A controversial payday loan company has received 63 complaints for one of their recent television adverts, and has had the complaints upheld by the Advertising Standards Agency (ASA), who found that it was misleading and did not comply with the Consumer Credit (Advertisements).
Viewers complained that the ‘light hearted presentation’ of the ad was likely to mislead vulnerable consumers about the nature and implications of taking out a pay day loan.
Accompanied to cheerful background music, the ad showed a man who spoke as two different characters, having a conversation with himself. One half needed to borrow £70 immediately to tide him over until next Tuesday, at one point he says, “Of course, I could ask my bank…” as laughter plays in the background.
The other half plays the part of payday lender, Wonga, who says, “I can help, just visit my website.”
The man says: “Bet this is going to cost me an arm and a leg”, to which his alter-ego answers: “No, you can keep those sir. Seventy pounds for five days will cost you £9.22. Two clicks at Wonga.com will tell you all you need to know.”

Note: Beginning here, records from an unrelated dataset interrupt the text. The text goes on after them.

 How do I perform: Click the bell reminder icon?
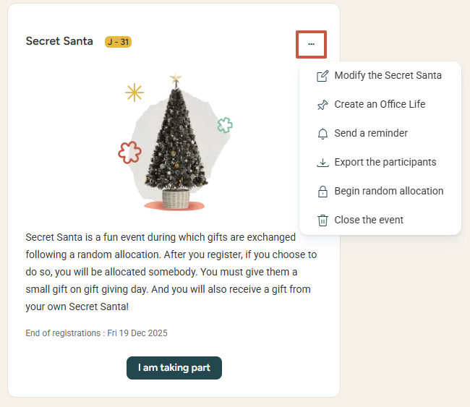(x=322, y=134)
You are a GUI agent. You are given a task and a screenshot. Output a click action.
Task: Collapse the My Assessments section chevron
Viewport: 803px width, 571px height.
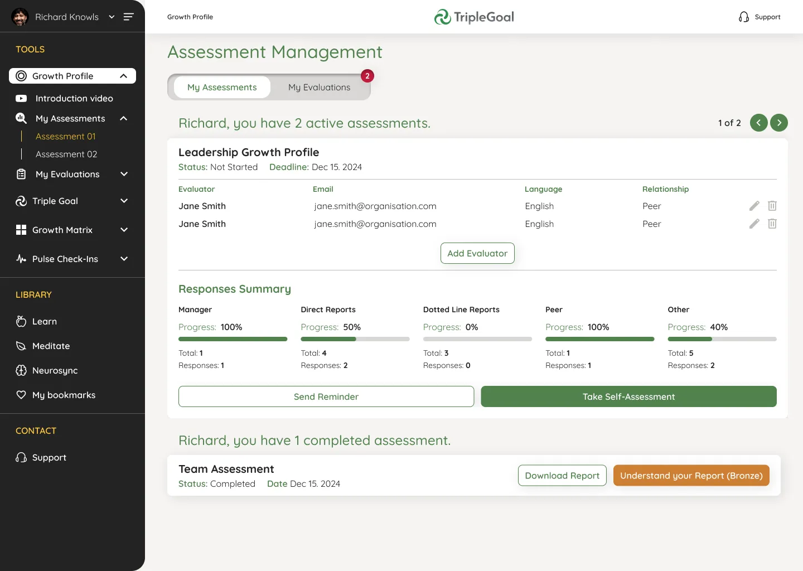[124, 118]
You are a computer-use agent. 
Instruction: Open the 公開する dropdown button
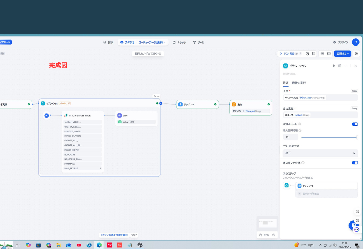[x=342, y=54]
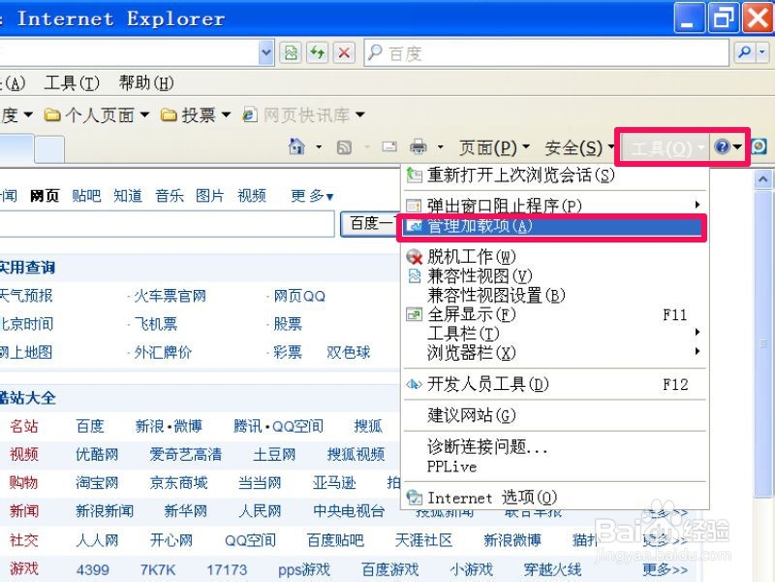Click the red Stop loading icon

343,52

Meanwhile text on screen stated: “£70 for 5 days = £9.22. Total repayable £79.22. Typical 2689% APR.”
Wonga responded to the complaints, saying that they said they took their branding and consumers perception of their service “very seriously” and had never received a complaint that a customer did not understand their pricing or terms.
The payday lender said that the average consumer was “not vulnerable” as many cash advances were done online and therefore customers would have “the mental ability to transact online” to obtain a loan from them.
Wonga also said the laughter in the ad was intended to “create a connection with those viewers who had found banks and their charges less than helpful or transparent”, and was only heard for “approximately two seconds”.
Although the payday lender said that it did not believe the ad was misleading, they said they were willing to amend it for future use.
However, the ASA found that the ad did not comply with Consumer Credit regulations as the size of the on-screen text that provided details of the APR was not large enough.
In the adjudication, the ASA stated: “The tone of the ad, which included light hearted background music, colourful imagery, laughter related to the concept of obtaining a loan from a bank, a seemingly casual conversation and a character that wore a split costume and had half a beard gave the general impression that the service offered was a trivial one that could be considered in a light hearted manner.
“We considered the ad did trivialise the nature of the service offered and gave a misleading impression to those who were likely to qualify for it, which could include vulnerable viewers who had money problems.”
The advertising watchdog ruled that the ad must not be shown again in its current form.
The ASA concluded: “We told Wonga to ensure their future marketing material was presented in such a way that it was not likely to mislead about the nature and implications of the product. We also told them to ensure their advertising complied with the relevant regulations.”